Given a binary tree and a sum, find all root-to-leaf paths where each path's sum equals the given sum.

Example: Given the below binary tree and sum = 22,

              5
             / \
            4   8
           /   / \
          11  13  4
         /  \    / \
        7    2  5   1

return
[
[5,4,11,2],
[5,8,4,5]
]

Idea:
sum values of nodes from root to leaf, add to results if sum $\neq$ target number

public void dfs(List<List<Integer>> res, ArrayList<Integer> sol, TreeNode root, int cur_sum, int target){
    //if(cur_sum>target) return;
    // mistake when negative node vals
    if(root==null) return;
        sol.add(root.val);
        cur_sum += root.val;
        if(cur_sum==target && root.left==null && root.right==null){ 
            // leaf node check
            List<Integer> path = new ArrayList<Integer>(sol);
            res.add(path);
            return;
        }
    }
    // can not pass sol directly, in java, sol is an object
    ArrayList<Integer> sol1 = new ArrayList<Integer>(sol);
    dfs(res, sol1, root.left, cur_sum, target);
    ArrayList<Integer> sol2 = new ArrayList<Integer>(sol);
    dfs(res, sol2, root.right, cur_sum, target);
}
public List<List<Integer>> pathSum(TreeNode root, int sum) {
    List<List<Integer>> res = new ArrayList<List<Integer>>();
    if(root == null) return res;
    ArrayList<Integer> sol = new ArrayList<Integer>();
    dfs(res, sol, root, 0, sum);
    return res;
}

6. Subsets

Subsets I

Given a set of distinct integers, nums, return all possible subsets.

Note:
Elements in a subset must be in non-descending order.
The solution set must not contain duplicate subsets.

For example,
If nums = [1,2,3], a solution is:
[
[3],
[1],
[2],
[1,2,3],
[1,3],
[2,3],
[1,2],
[]
]

Idea:
For each number $i$ in the given set, we can form a subset with or without it.

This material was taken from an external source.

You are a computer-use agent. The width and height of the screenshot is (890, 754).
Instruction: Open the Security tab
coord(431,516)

public void dfs(List<List<Integer>> res, ArrayList<Integer> sol, int[] nums, int cur_idx){
    if(cur_idx == nums.length){
        List<Integer> path = new ArrayList<Integer>(sol);
        res.add(path);
        return;
    }
    // pass by current element
    dfs(res, sol, nums, cur_idx+1);
    // add current element to subset
    sol.add(nums[cur_idx]);
    dfs(res, sol, nums, cur_idx+1);
    sol.remove(sol.size()-1);
}
public List<List<Integer>> subsets(int[] nums) {
    List<List<Integer>> res = new ArrayList<List<Integer>>();
    if(nums.length==0) return res;
    ArrayList<Integer> sol = new ArrayList<Integer>();
    Arrays.sort(nums);
    dfs(res, sol, nums, 0);
    return res;
}

Subsets II

Given a collection of integers that might contain duplicates, nums, return all possible subsets.

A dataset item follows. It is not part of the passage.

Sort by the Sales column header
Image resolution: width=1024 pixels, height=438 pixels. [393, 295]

public void dfs(List<List<Integer>> res, ArrayList<Integer> sol, int[] nums, int cur_idx){
    if(!res.contains(sol)){
        List<Integer> path = new ArrayList<Integer>(sol);
        res.add(path);
        // return; // mistake : do not return
    }
    for(int i=cur_idx; i<nums.length; i++){
        sol.add(nums[i]);
        dfs(res, sol, nums, i+1);
        sol.remove(sol.size()-1);
    }
}
public List<List<Integer>> subsets(int[] nums) {
    List<List<Integer>> res = new ArrayList<List<Integer>>();
    if(nums.length==0) return res;
    ArrayList<Integer> sol = new ArrayList<Integer>();
    Arrays.sort(nums);
    dfs(res, sol, nums, 0);
    return res;
}

7. N Queens

N Queens I

Given an integer n, return all distinct solutions to the n-queens puzzle.

Each solution contains a distinct board configuration of the n-queens' placement, where 'Q' and '.' both indicate a queen and an empty space respectively.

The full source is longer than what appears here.